The pre-migration agent runtime was removed and archived on the archive/agent-runtime-final branch. Reference it for history; never resurrect it into master.

Setup and Verification

uv venv && source .venv/bin/activate
uv pip install -e ".[dev]"
bash scripts/verify.sh   # canonical "is this branch shippable" check

scripts/verify.sh runs five fast-fail steps (ruff format --check, ruff check, basedpyright, lint-imports, pytest --cov).

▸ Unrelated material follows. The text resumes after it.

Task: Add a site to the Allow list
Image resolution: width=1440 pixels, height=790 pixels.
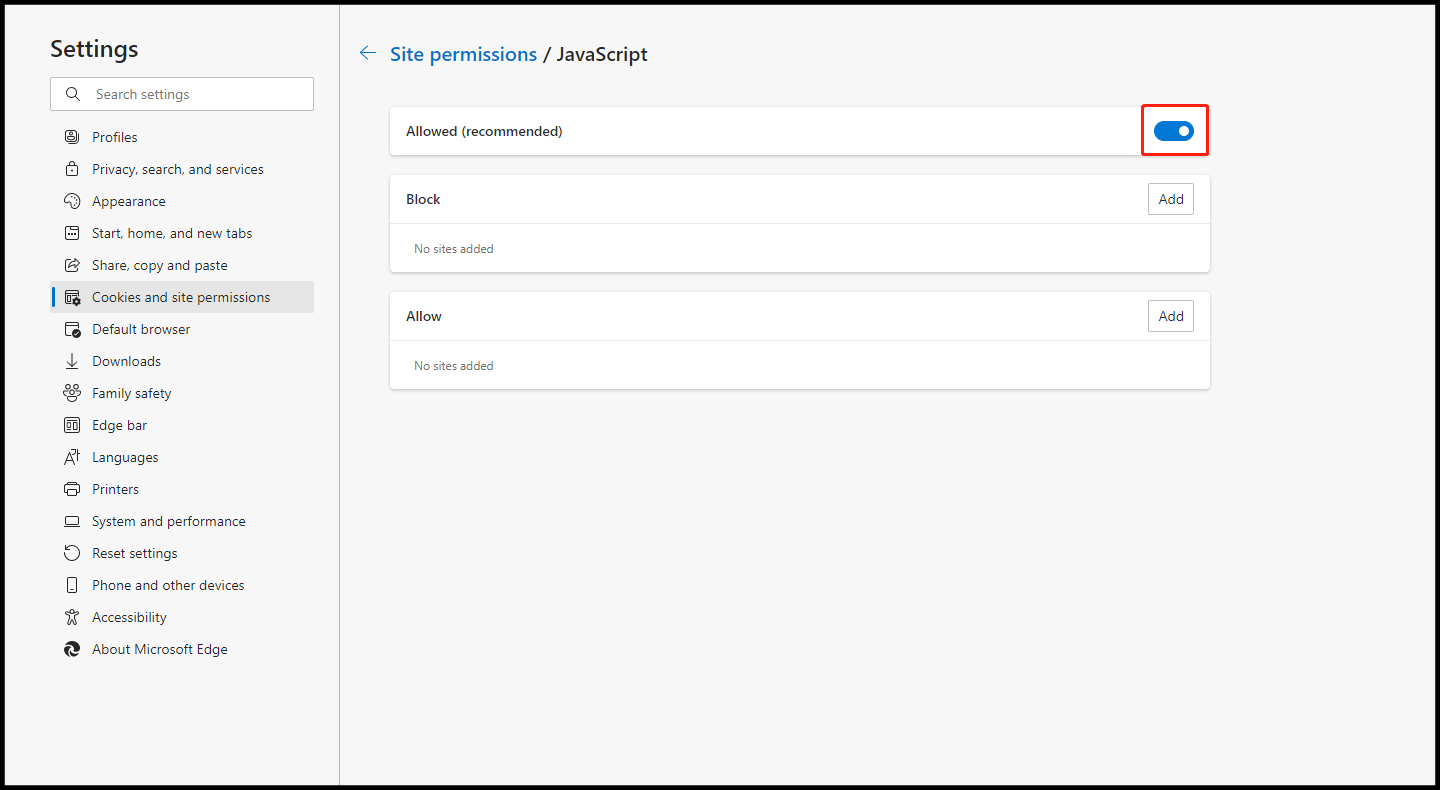Action: tap(1171, 316)
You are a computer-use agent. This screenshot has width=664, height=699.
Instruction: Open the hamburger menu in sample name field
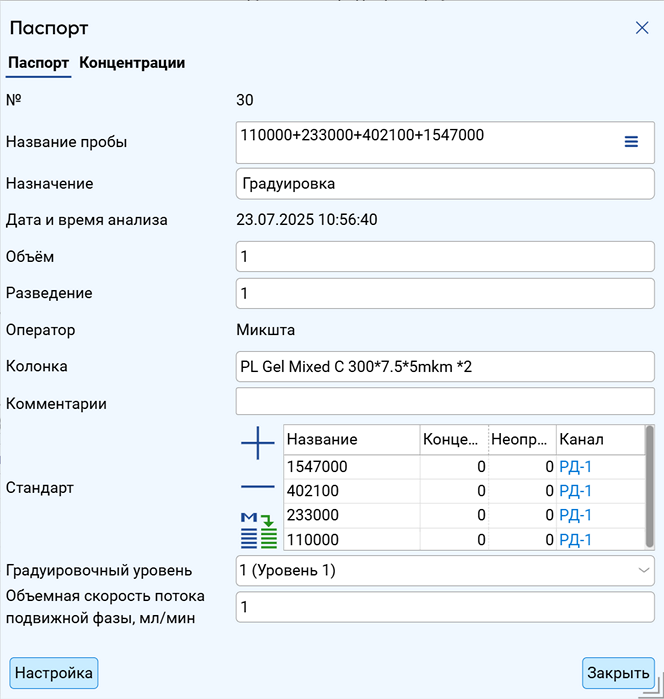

CI runs the exact same script, so a green local run means a green PR. Do not bypass pre-commit / pre-push hooks unless the user explicitly authorizes it — fix the underlying issue instead.

Architecture Constraints (stable)

  1. Library, not framework — functions over classes, Protocol over ABC, no plugin registries, no hook discovery, no CLI.
  2. Do not rebuild the agent runtime — use openai-agents directly; no QuantMind-side facades over from agents import ....
  3. Pydantic at boundaries, frozen dataclass internally — Pydantic (frozen=True, extra="forbid") for anything exposed to an LLM or a user; frozen dataclasses for internal value types.
  4. Import boundaries are contractsimport-linter (configured in pyproject.toml) pins the dependency graph; never work around a failing contract.
  5. Absolute imports across module boundaries.
  6. No meaningless wrappers — a method must add logic, abstraction, or a side effect beyond the call it wraps; otherwise inline it.

Tests and Examples

A new feature ships with a unit test and a focused example:

  • Tests: tests/<module>/, subclass unittest.TestCase, mock external services, cover success and failure paths.
  • Examples: examples/<module>/, one simple usage per file.

Communication

  • Commit messages: English, Conventional Commits.
  • PR titles, PR bodies, and issue bodies: English.
  • Code comments and docstrings: English, Google style.

Development Workflows

For commit, pull-request, or component-implementation tasks, load the quantmind-dev skill and follow the matching reference:

  • .agents/skills/quantmind-dev/SKILL.md (this toolchain)
  • .claude/skills/quantmind-dev/SKILL.md (Claude Code)

The two copies are identical; when changing the skill, update both in the same change.